Stop Doing What You ‘Should’

singingI woke up in a philosophical mood today. But oops! its Valentine’s Day, I SHOULD have woken up to a beautiful love note. And so I pushed all those pestering thoughts behind and stuffed my mind with pleasing thoughts of love divine to once again meet life with perfection and plastic smile!

But no matter how hard I tried to silent this little voice, it creeped in again and again. Sometimes in bad mood, sometimes in irritability, sometimes in depression and sometimes feeling a strange void and meaninglessness. The harder I curbed, the louder it got. This voice was eating up my mind when I SHOULD be working!

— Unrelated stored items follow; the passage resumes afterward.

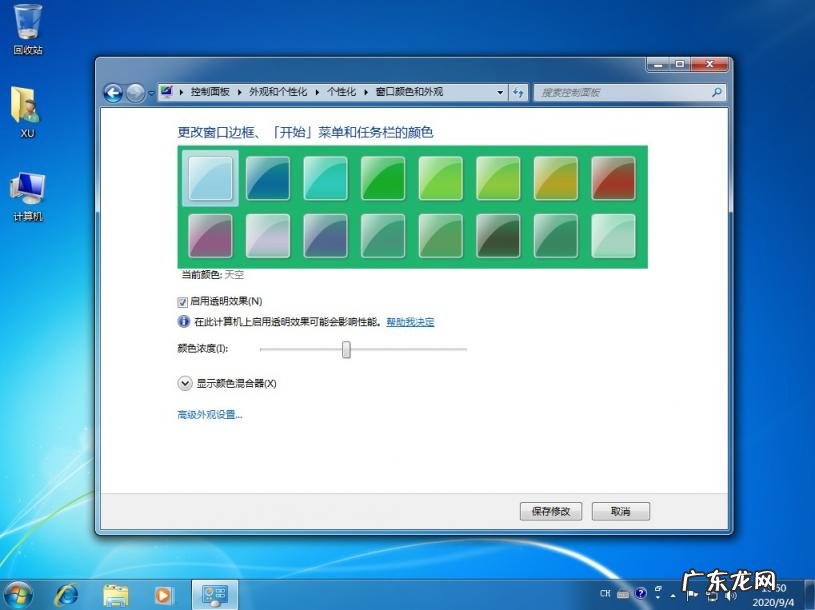Toggle the 启用透明效果 checkbox
Screen dimensions: 815x610
[x=183, y=301]
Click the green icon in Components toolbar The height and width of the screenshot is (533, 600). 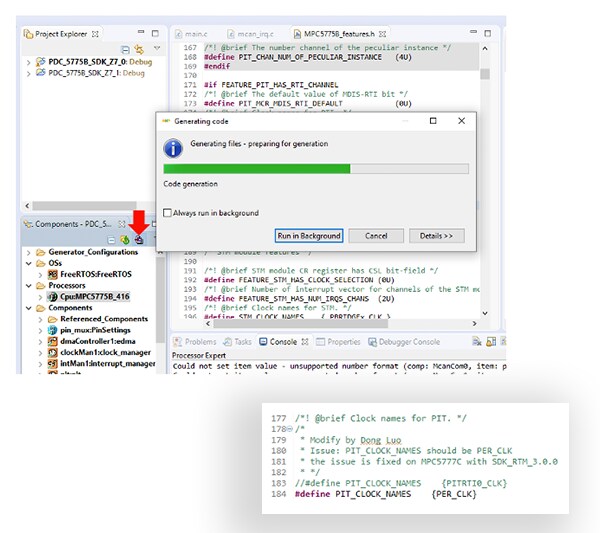pos(125,239)
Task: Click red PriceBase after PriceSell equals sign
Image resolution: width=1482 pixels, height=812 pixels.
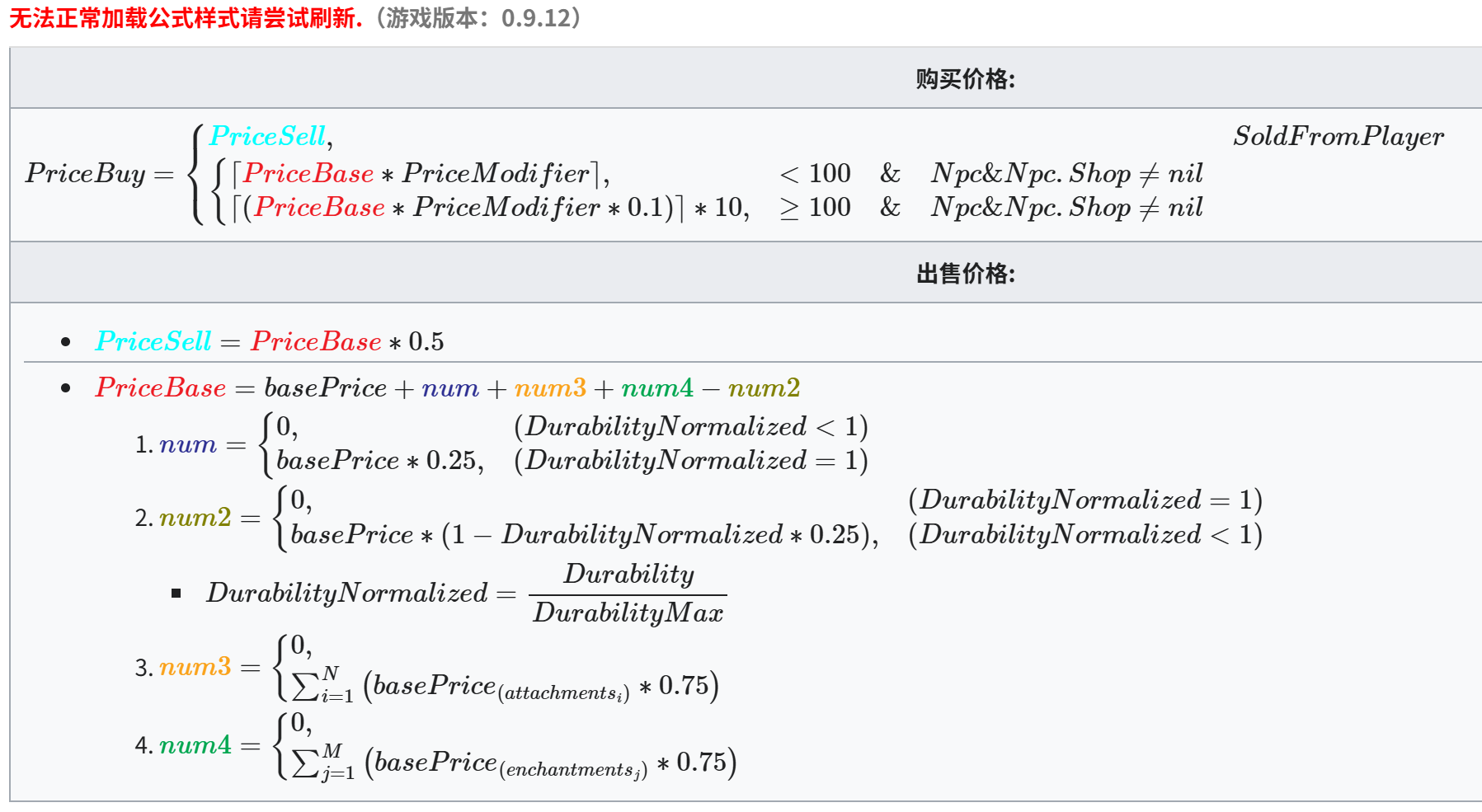Action: [x=316, y=341]
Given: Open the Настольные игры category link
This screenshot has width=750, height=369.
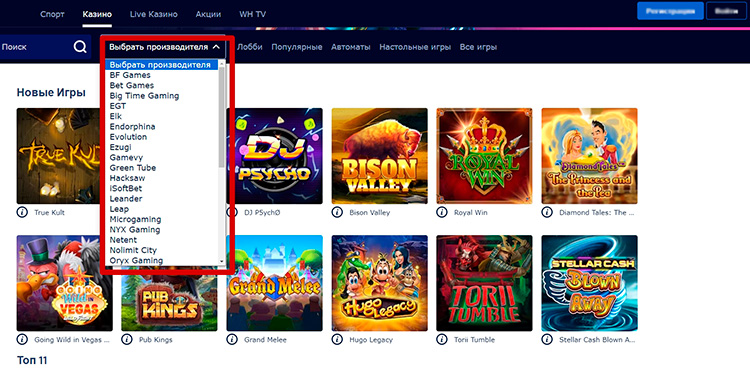Looking at the screenshot, I should (x=415, y=47).
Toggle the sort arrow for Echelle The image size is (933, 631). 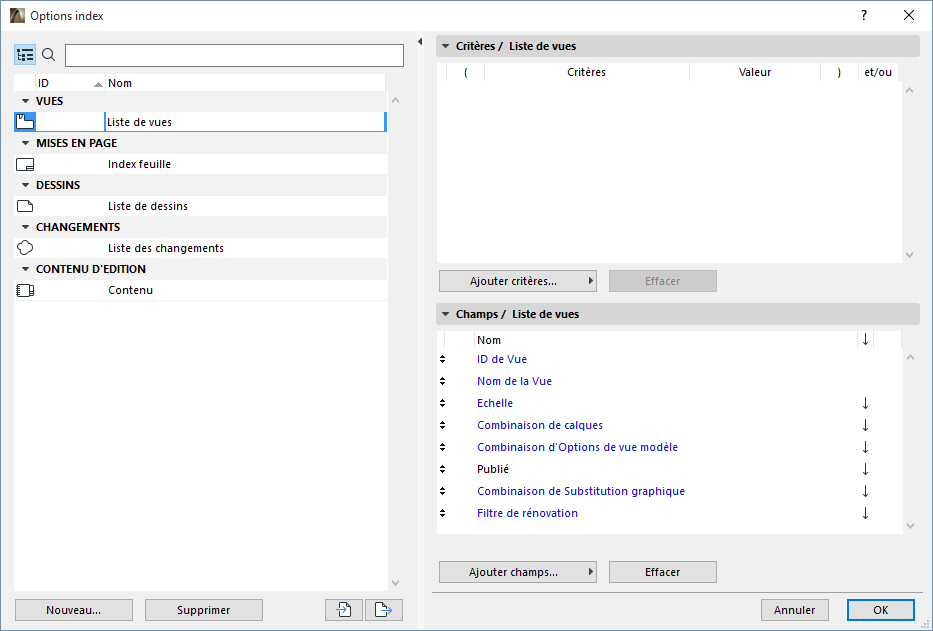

To get my peace of mind and do what I should be doing, I had to listen. While, I was still looking at the clock for the time gone wasted, my soul wanted me to look at the years gone wasted. Because, I had been so full of judgments and ideas about what I should and shouldn’t be doing, I failed to see what I really wanted to do or what my soul wanted to do.

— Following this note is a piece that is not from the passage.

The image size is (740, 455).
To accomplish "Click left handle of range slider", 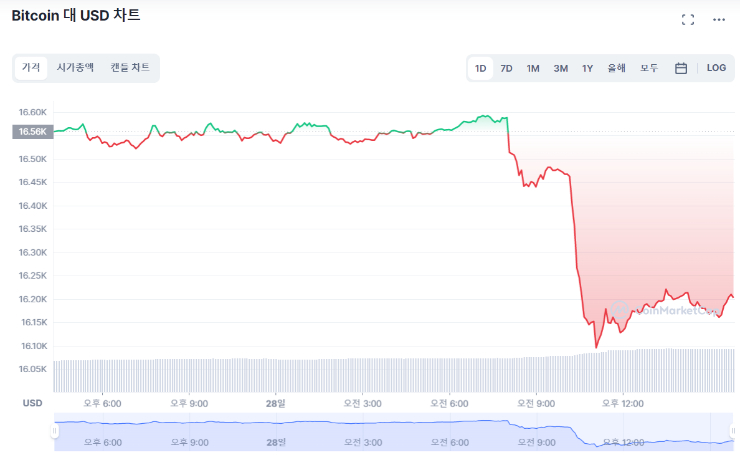I will click(x=55, y=430).
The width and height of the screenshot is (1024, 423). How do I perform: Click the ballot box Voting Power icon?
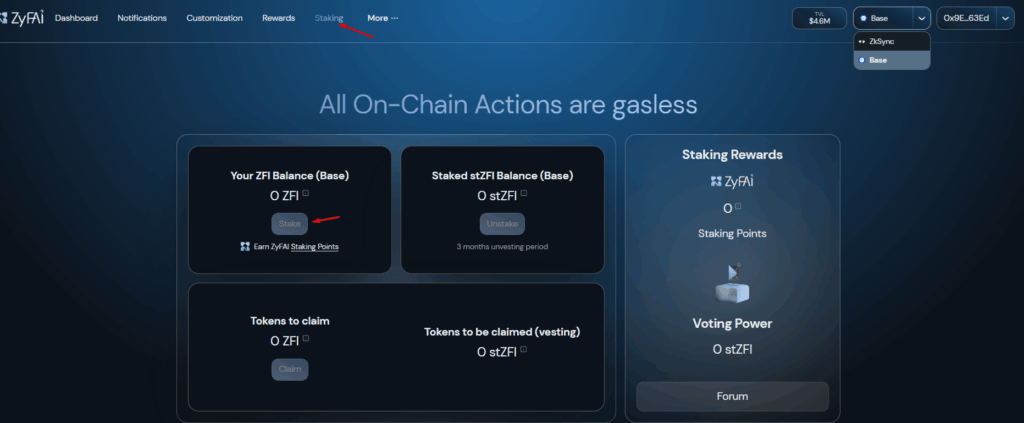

My soul don’t want to work today, but I SHOULD. My soul wants to go out enjoy the weather outside, but I should sit inside and cater to my child, my soul wants to eat dark chocolate, but I should be eating my lunch, my soul wants to bathe under moonlight, but I should rather go to bed……..and so on.

I was now attentive. My soul had a point. For all these years, I had failed to listen to my soul. It was getting buried deeper and deeper. And every time it tried to get through to me, I dismissed it as mere whimsy, folly or illogical desire. But mainly, I feared it.